> **TASK REQUIREMENTS**: Transcription of the full listing is required, character for character.
--- RECORDS TO PROCESS Enclosed Below ---
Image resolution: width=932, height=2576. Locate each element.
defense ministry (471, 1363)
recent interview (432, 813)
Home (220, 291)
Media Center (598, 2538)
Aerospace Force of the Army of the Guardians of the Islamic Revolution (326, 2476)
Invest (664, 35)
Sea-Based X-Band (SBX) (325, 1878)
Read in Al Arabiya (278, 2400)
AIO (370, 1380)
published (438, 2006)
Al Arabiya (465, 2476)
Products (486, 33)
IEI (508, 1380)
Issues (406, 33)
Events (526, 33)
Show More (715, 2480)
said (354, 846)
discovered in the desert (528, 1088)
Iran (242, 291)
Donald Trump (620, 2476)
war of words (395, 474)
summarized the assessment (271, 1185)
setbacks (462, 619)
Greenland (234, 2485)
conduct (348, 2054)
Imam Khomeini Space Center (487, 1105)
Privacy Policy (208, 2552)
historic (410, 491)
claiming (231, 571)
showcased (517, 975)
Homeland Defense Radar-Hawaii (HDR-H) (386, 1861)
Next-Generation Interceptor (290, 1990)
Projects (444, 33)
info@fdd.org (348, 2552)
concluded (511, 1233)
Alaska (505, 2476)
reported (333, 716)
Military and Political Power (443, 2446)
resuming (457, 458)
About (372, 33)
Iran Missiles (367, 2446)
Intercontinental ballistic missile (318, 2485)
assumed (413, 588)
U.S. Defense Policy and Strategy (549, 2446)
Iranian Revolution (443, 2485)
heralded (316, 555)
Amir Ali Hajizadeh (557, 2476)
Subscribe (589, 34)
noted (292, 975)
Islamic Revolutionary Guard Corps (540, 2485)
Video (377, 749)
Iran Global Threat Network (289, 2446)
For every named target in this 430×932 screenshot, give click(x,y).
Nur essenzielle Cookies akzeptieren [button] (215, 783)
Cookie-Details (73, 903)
--- End of Enclosed RECORDS TO PROCESS ---
> **THE COMPLETED TASK**:
Image resolution: width=932, height=2576. Locate each element.
defense ministry (471, 1363)
recent interview (432, 813)
Home (220, 291)
Media Center (598, 2538)
Aerospace Force of the Army of the Guardians of the Islamic Revolution (326, 2476)
Invest (664, 35)
Sea-Based X-Band (SBX) (325, 1878)
Read in Al Arabiya (278, 2400)
AIO (370, 1380)
published (438, 2006)
Al Arabiya (465, 2476)
Products (486, 33)
IEI (508, 1380)
Issues (406, 33)
Events (526, 33)
Show More (715, 2480)
said (354, 846)
discovered in the desert (528, 1088)
Iran (242, 291)
Donald Trump (620, 2476)
war of words (395, 474)
summarized the assessment (271, 1185)
setbacks (462, 619)
Greenland (234, 2485)
conduct (348, 2054)
Imam Khomeini Space Center (487, 1105)
Privacy Policy (208, 2552)
historic (410, 491)
claiming (231, 571)
showcased (517, 975)
Homeland Defense Radar-Hawaii (HDR-H) (386, 1861)
Next-Generation Interceptor (290, 1990)
Projects (444, 33)
info@fdd.org (348, 2552)
concluded (511, 1233)
Alaska (505, 2476)
reported (333, 716)
Military and Political Power (443, 2446)
resuming (457, 458)
About (372, 33)
Iran Missiles (367, 2446)
Intercontinental ballistic missile (318, 2485)
assumed (413, 588)
U.S. Defense Policy and Strategy (549, 2446)
Iranian Revolution (443, 2485)
heralded (316, 555)
Amir Ali Hajizadeh (557, 2476)
Subscribe (589, 34)
noted (292, 975)
Islamic Revolutionary Guard Corps (540, 2485)
Video (377, 749)
Iran Global Threat Network (289, 2446)
For every named target in this 430×932 screenshot, give click(x,y).
Nur essenzielle Cookies akzeptieren [button] (215, 783)
Cookie-Details (73, 903)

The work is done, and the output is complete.